> INSTRUCTIONS FOR THE TASK
Would you write out all the records again, exactly?

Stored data
---

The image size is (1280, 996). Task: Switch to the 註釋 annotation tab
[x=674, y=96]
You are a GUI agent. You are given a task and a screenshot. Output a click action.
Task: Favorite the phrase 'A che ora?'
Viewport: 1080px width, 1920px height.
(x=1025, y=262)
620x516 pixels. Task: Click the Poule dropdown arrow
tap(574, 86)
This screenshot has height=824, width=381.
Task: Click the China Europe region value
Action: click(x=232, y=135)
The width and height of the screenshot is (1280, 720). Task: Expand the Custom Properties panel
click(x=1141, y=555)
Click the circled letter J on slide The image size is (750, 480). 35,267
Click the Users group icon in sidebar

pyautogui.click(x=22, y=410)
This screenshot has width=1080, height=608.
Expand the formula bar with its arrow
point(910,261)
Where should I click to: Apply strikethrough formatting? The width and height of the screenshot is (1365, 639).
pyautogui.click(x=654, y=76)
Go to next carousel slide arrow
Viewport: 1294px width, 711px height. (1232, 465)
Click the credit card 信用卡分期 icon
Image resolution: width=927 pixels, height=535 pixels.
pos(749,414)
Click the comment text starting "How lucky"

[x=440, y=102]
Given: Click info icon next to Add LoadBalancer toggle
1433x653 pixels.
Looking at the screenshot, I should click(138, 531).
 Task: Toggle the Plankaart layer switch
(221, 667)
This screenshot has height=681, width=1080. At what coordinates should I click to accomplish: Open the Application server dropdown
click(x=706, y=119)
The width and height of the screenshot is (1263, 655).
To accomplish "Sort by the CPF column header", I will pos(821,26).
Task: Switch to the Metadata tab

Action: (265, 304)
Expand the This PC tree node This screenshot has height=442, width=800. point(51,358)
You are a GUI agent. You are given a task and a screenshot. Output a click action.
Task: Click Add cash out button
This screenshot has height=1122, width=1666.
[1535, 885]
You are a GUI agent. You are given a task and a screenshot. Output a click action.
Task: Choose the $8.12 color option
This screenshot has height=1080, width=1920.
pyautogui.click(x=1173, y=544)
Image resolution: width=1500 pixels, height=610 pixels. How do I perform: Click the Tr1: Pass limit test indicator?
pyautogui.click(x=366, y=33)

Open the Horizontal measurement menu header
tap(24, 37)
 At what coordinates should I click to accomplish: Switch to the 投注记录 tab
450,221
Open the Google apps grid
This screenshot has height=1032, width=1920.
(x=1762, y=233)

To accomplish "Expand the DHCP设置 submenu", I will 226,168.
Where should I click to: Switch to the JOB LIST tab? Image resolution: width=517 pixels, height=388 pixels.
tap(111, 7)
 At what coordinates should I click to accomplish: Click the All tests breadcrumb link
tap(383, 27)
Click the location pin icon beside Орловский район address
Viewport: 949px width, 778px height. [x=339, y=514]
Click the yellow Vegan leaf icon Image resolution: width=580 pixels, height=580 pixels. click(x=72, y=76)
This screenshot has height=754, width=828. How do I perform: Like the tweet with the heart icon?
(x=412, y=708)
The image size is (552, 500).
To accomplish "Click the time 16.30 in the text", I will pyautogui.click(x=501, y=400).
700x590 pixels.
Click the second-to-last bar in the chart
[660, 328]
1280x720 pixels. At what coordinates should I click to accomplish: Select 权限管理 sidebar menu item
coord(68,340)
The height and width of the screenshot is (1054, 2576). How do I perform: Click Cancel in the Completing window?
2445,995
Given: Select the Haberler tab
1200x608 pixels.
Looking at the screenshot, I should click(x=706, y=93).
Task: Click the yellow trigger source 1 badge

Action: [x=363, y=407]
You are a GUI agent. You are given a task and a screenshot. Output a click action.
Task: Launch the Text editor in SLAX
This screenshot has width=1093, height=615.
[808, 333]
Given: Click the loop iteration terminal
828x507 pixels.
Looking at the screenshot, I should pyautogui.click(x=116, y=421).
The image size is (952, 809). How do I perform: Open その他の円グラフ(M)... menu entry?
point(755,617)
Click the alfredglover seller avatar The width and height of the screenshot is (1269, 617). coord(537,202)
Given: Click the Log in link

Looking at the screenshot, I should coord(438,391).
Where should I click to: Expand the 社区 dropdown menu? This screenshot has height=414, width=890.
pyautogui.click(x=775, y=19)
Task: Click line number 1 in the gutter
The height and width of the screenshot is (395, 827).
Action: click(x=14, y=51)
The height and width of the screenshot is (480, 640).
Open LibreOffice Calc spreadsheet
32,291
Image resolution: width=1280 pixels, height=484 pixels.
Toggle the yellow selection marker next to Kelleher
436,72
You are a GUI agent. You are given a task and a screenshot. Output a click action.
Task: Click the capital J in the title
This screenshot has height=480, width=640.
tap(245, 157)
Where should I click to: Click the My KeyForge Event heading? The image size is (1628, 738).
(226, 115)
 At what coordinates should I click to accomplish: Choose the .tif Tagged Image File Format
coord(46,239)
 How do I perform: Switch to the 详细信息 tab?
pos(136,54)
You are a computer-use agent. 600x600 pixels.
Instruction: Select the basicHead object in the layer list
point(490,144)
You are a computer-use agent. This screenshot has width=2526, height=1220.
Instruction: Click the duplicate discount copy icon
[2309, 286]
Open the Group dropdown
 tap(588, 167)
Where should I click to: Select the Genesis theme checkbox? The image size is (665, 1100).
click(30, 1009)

---

> ANSWER TO THIS TASK
The image size is (1280, 996). Task: Switch to the 註釋 annotation tab
[x=674, y=96]
You are a GUI agent. You are given a task and a screenshot. Output a click action.
Task: Favorite the phrase 'A che ora?'
Viewport: 1080px width, 1920px height.
(x=1025, y=262)
620x516 pixels. Task: Click the Poule dropdown arrow
tap(574, 86)
This screenshot has height=824, width=381.
Task: Click the China Europe region value
Action: click(x=232, y=135)
The width and height of the screenshot is (1280, 720). Task: Expand the Custom Properties panel
click(x=1141, y=555)
Click the circled letter J on slide The image size is (750, 480). 35,267
Click the Users group icon in sidebar

pyautogui.click(x=22, y=410)
This screenshot has width=1080, height=608.
Expand the formula bar with its arrow
point(910,261)
Where should I click to: Apply strikethrough formatting? The width and height of the screenshot is (1365, 639).
pyautogui.click(x=654, y=76)
Go to next carousel slide arrow
Viewport: 1294px width, 711px height. (1232, 465)
Click the credit card 信用卡分期 icon
Image resolution: width=927 pixels, height=535 pixels.
pos(749,414)
Click the comment text starting "How lucky"

[x=440, y=102]
Given: Click info icon next to Add LoadBalancer toggle
1433x653 pixels.
Looking at the screenshot, I should click(138, 531).
 Task: Toggle the Plankaart layer switch
(221, 667)
This screenshot has height=681, width=1080. At what coordinates should I click to accomplish: Open the Application server dropdown
click(x=706, y=119)
The width and height of the screenshot is (1263, 655).
To accomplish "Sort by the CPF column header", I will pos(821,26).
Task: Switch to the Metadata tab

Action: (265, 304)
Expand the This PC tree node This screenshot has height=442, width=800. point(51,358)
You are a GUI agent. You are given a task and a screenshot. Output a click action.
Task: Click Add cash out button
This screenshot has height=1122, width=1666.
[1535, 885]
You are a GUI agent. You are given a task and a screenshot. Output a click action.
Task: Choose the $8.12 color option
This screenshot has height=1080, width=1920.
pyautogui.click(x=1173, y=544)
Image resolution: width=1500 pixels, height=610 pixels. How do I perform: Click the Tr1: Pass limit test indicator?
pyautogui.click(x=366, y=33)

Open the Horizontal measurement menu header
tap(24, 37)
 At what coordinates should I click to accomplish: Switch to the 投注记录 tab
450,221
Open the Google apps grid
This screenshot has height=1032, width=1920.
(x=1762, y=233)

To accomplish "Expand the DHCP设置 submenu", I will 226,168.
Where should I click to: Switch to the JOB LIST tab? Image resolution: width=517 pixels, height=388 pixels.
tap(111, 7)
 At what coordinates should I click to accomplish: Click the All tests breadcrumb link
tap(383, 27)
Click the location pin icon beside Орловский район address
Viewport: 949px width, 778px height. [x=339, y=514]
Click the yellow Vegan leaf icon Image resolution: width=580 pixels, height=580 pixels. click(x=72, y=76)
This screenshot has height=754, width=828. How do I perform: Like the tweet with the heart icon?
(x=412, y=708)
The image size is (552, 500).
To accomplish "Click the time 16.30 in the text", I will pyautogui.click(x=501, y=400).
700x590 pixels.
Click the second-to-last bar in the chart
[660, 328]
1280x720 pixels. At what coordinates should I click to accomplish: Select 权限管理 sidebar menu item
coord(68,340)
The height and width of the screenshot is (1054, 2576). How do I perform: Click Cancel in the Completing window?
2445,995
Given: Select the Haberler tab
1200x608 pixels.
Looking at the screenshot, I should click(x=706, y=93).
Task: Click the yellow trigger source 1 badge

Action: [x=363, y=407]
You are a GUI agent. You are given a task and a screenshot. Output a click action.
Task: Launch the Text editor in SLAX
This screenshot has width=1093, height=615.
[808, 333]
Given: Click the loop iteration terminal
828x507 pixels.
Looking at the screenshot, I should pyautogui.click(x=116, y=421).
The image size is (952, 809). How do I perform: Open その他の円グラフ(M)... menu entry?
point(755,617)
Click the alfredglover seller avatar The width and height of the screenshot is (1269, 617). coord(537,202)
Given: Click the Log in link

Looking at the screenshot, I should coord(438,391).
Where should I click to: Expand the 社区 dropdown menu? This screenshot has height=414, width=890.
pyautogui.click(x=775, y=19)
Task: Click line number 1 in the gutter
The height and width of the screenshot is (395, 827).
Action: click(x=14, y=51)
The height and width of the screenshot is (480, 640).
Open LibreOffice Calc spreadsheet
32,291
Image resolution: width=1280 pixels, height=484 pixels.
Toggle the yellow selection marker next to Kelleher
436,72
You are a GUI agent. You are given a task and a screenshot. Output a click action.
Task: Click the capital J in the title
This screenshot has height=480, width=640.
tap(245, 157)
Where should I click to: Click the My KeyForge Event heading? The image size is (1628, 738).
(226, 115)
 At what coordinates should I click to accomplish: Choose the .tif Tagged Image File Format
coord(46,239)
 How do I perform: Switch to the 详细信息 tab?
pos(136,54)
You are a computer-use agent. 600x600 pixels.
Instruction: Select the basicHead object in the layer list
point(490,144)
You are a computer-use agent. This screenshot has width=2526, height=1220.
Instruction: Click the duplicate discount copy icon
[2309, 286]
Open the Group dropdown
 tap(588, 167)
Where should I click to: Select the Genesis theme checkbox? The image size is (665, 1100).
click(30, 1009)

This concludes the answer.